■ Görev A
Aşağıdaki kayıtlarda "height" dizesini içeren her satırı belirleyip olduğu gibi kopyalayınız. Büyük-küçük harf ayrımı gözetilmelidir.

=== Belge Bölümü ===

CHP lideri Deniz Baykal Meclis Grup Toplantısı'nda
konuştu. Ancak konuştukları değil konuşmadıkları
haberdi.
Baykal'ın "Askeri savcının Balyoz Darbe planı
gerçektir" açıklamasına ne diyeceği merakla bekleniyordu.
Bu konuda tek bir söz etmedi. Sadece "darbe
tehdidi olmadığı için bugün askerler tutuklanıyor" demekle
yetindi...
Üzerine tek bir söz söylemediği diğer bir konu da AKP'yi ve
Gülen'i bitirme belgesinin altındaki Albay Dursun Çiçek'in
imzasının gerçek çıkmasıydı...
Baykal bu konuyu da es geçti.
Gündeminin çoğunu TEKEL işçilerine ve Anayasa değişikliğine
ayırdı. Tekel işçileri için "Başbakanın yan gelip yatmanıza izin
vermeyeceğiz, yetimin hakkını yedirmeyeceğiz üslubunu
duydum mu cinler tepeme çıkıyor." diye konuştu.

=== Kayıt Alıntıları ===

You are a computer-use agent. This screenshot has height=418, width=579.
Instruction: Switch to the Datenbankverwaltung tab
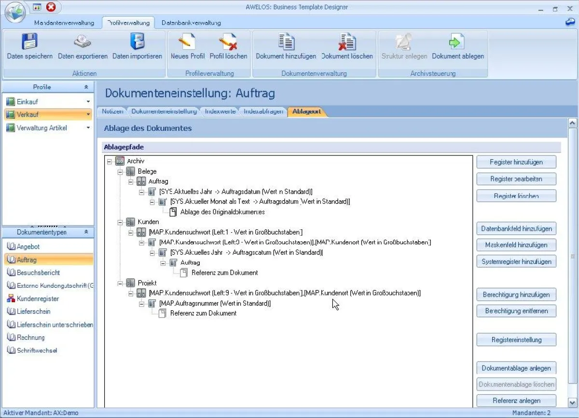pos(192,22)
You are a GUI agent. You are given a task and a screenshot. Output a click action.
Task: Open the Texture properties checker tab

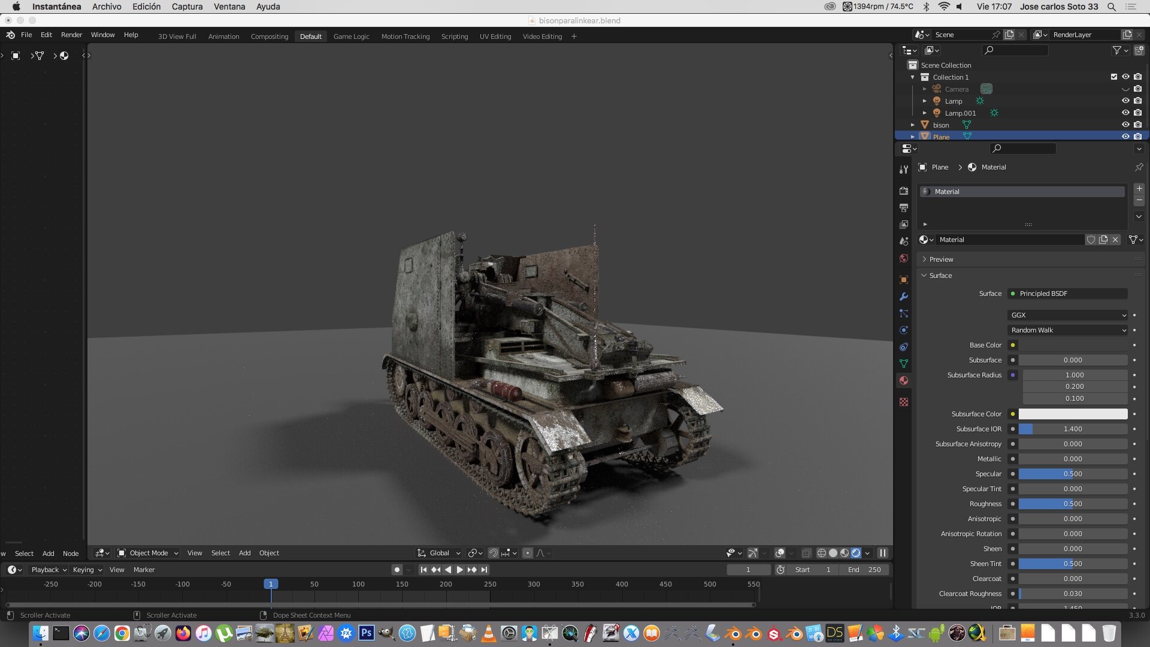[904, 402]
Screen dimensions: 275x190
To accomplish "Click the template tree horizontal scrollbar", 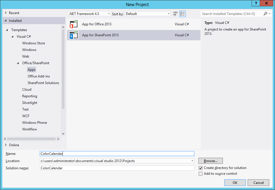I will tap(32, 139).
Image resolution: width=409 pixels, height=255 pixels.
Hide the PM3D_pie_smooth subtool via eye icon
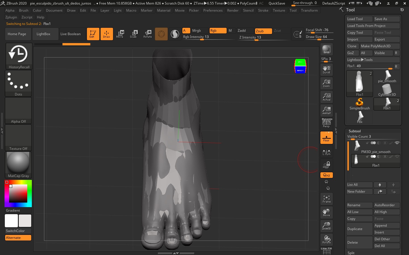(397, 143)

===
=== Kayıt Alıntıları ===

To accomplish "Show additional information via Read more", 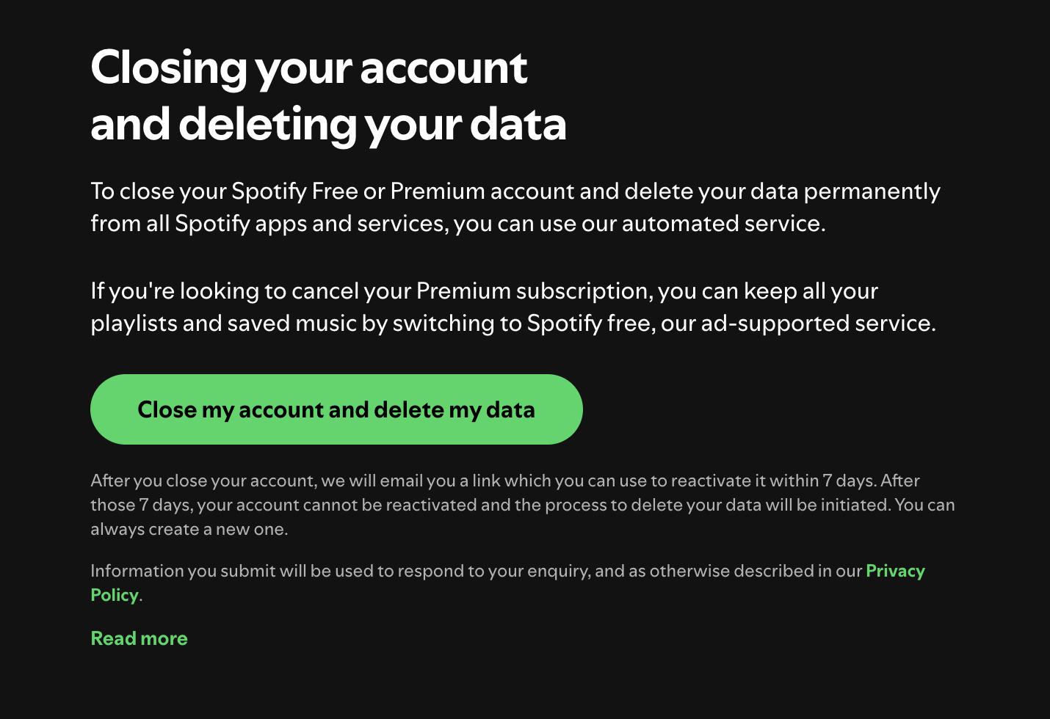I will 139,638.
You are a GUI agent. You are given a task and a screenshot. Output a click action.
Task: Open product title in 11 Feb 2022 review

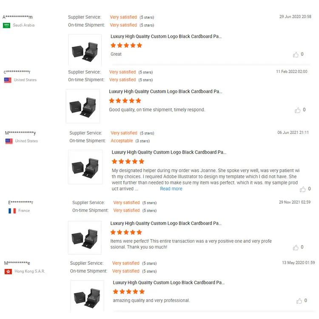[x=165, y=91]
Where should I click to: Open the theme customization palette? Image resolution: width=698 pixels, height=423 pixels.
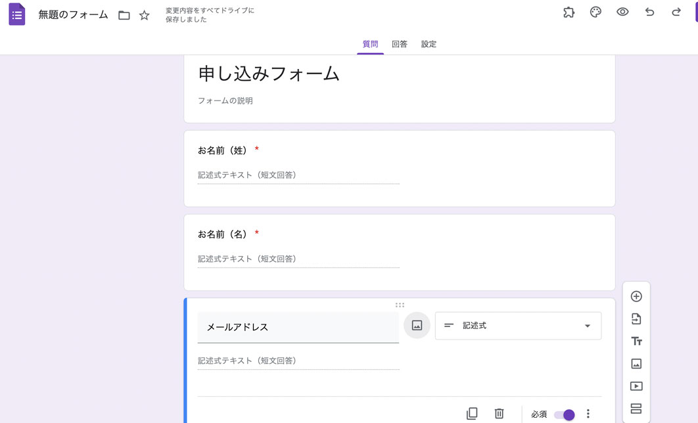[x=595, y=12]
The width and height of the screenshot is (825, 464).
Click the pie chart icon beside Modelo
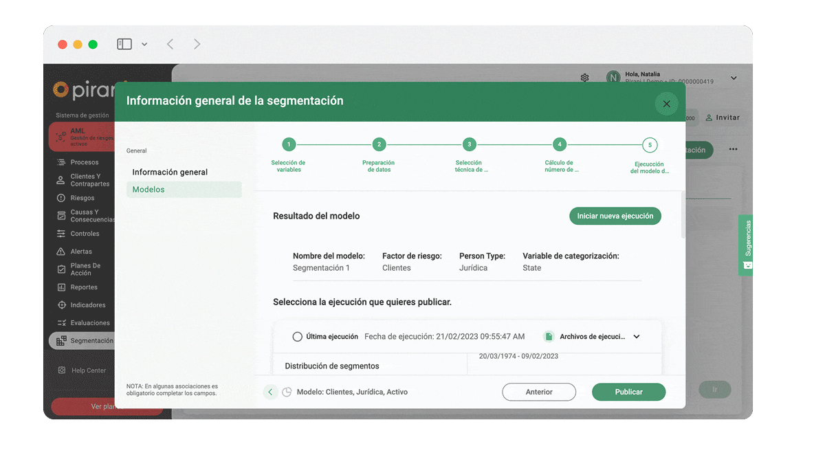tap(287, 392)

===

■ Görev B
Haber metnine göre aşağıdaki soruları yanıtlayınız:
(i) Baykal'a göre askerler bugün neden tutuklanıyor?
(ii) AKP'yi ve Gülen'i bitirme belgesinin altındaki imza kime aittir?
(iii) Baykal gündeminin çoğunu hangi konulara ayırdı?

■ Görev Sonucu A
You are a computer-use agent. This screenshot has height=418, width=579.
Image resolution: width=409 pixels, height=255 pixels.
Where should I click to: Open the theme customization palette? Image resolution: width=698 pixels, height=423 pixels.
The width and height of the screenshot is (825, 464).

■ Görev Sonucu B
(i) Darbe tehdidi olmadığı için.
(ii) Albay Dursun Çiçek'e.
(iii) TEKEL işçilerine ve Anayasa değişikliğine.